The sponsor of the bill, Senator Martin J. Golden, Republican of Brooklyn, said, “The concerns expressed by the medallion owners and liveries as well as those who provide the financing will need to be part of any agreement.”
One sticking point is the potential boundaries of the territory in Manhattan where livery cabs would be allowed to make street pickups. The original bill said anywhere above East 96th Street and West 110th Street in Manhattan would be fair ground for liveries that had obtained a $1,500 permit to stop for a hailing passenger.
Far fewer yellow cabs make pickups in Upper Manhattan than other parts of the island, but some fleet owners want the dividing line to be farther north. One suggestion floated on Wednesday was 168th Street, which would essentially allow yellow cabs to maintain their dominance in all neighborhoods below Washington Heights.
Many big yellow taxi fleets bitterly oppose the plan, arguing the change would eat into their lucrative business.

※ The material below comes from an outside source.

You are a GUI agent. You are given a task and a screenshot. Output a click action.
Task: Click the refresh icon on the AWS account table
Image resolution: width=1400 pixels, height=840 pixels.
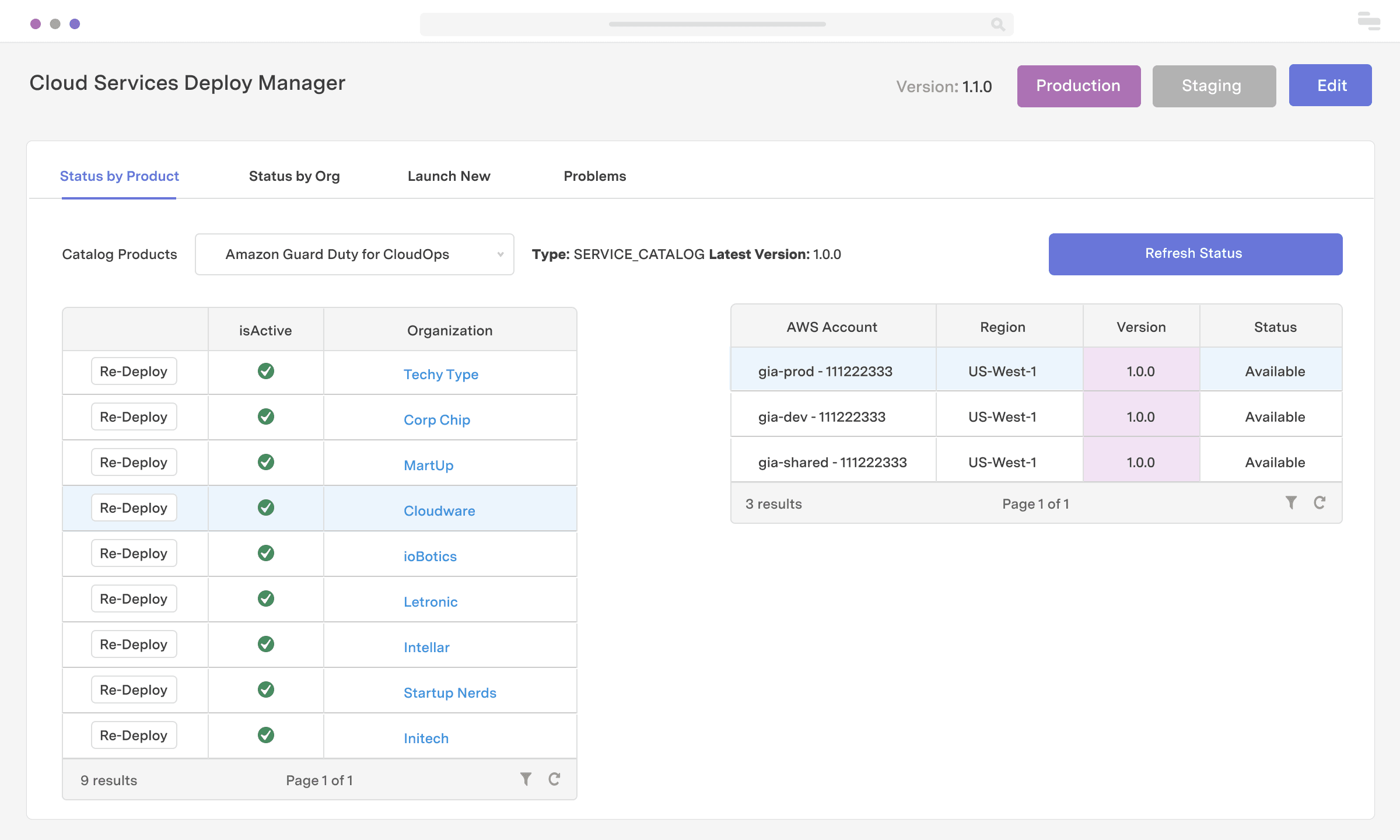tap(1320, 502)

Medallion Financial, whose Madison Avenue office sits one floor above the Rockefeller Family Fund, primarily lends money for the purchase of New York taxi medallions; it says it has $1 billion in assets. The company’s board of directors also includes Hank Aaron, the Hall of Fame baseball player, and Lowell P. Weicker Jr., the former governor and senator from Connecticut.
The company’s president, Andrew Murstein, has been on the phone with legislators for the last few days, trying to sway them against the mayor’s plan, which passed the Assembly easily on Tuesday. Mr. Murstein declined to comment for this article.
Mario Cuomo joined the company’s board in 1996, shortly after he left public life; his daughter Madeline Cuomo was doing legal work for Medallion Financial at the time. Mr. Cuomo receives about $53,000 a year in compensation from the company.
It was unclear whether Mr. Cuomo had joined his company’s efforts to stop the bill. An assistant to the former governor did not respond to several questions about his involvement, writing only that Mr. Cuomo had spent the last few days working on the mediation talks between the Wilpon family, owners of the New York Mets, and Irving H. Picard, the trustee for the victims of Bernard L. Madoff’s multibillion-dollar Ponzi scheme.
One person familiar with the former governor’s thinking said Mr. Cuomo was hopeful that the taxi legislation would not reach a point where it would pose a conflict of interest. The person spoke on the condition of anonymity so as not to strain a relationship with Mr. Cuomo.
In a company biography, Mr. Cuomo is described as bringing “valuable skills to the board of directors that he acquired through his extensive career in the public sector, such as his expertise in the areas of government relations and external affairs.”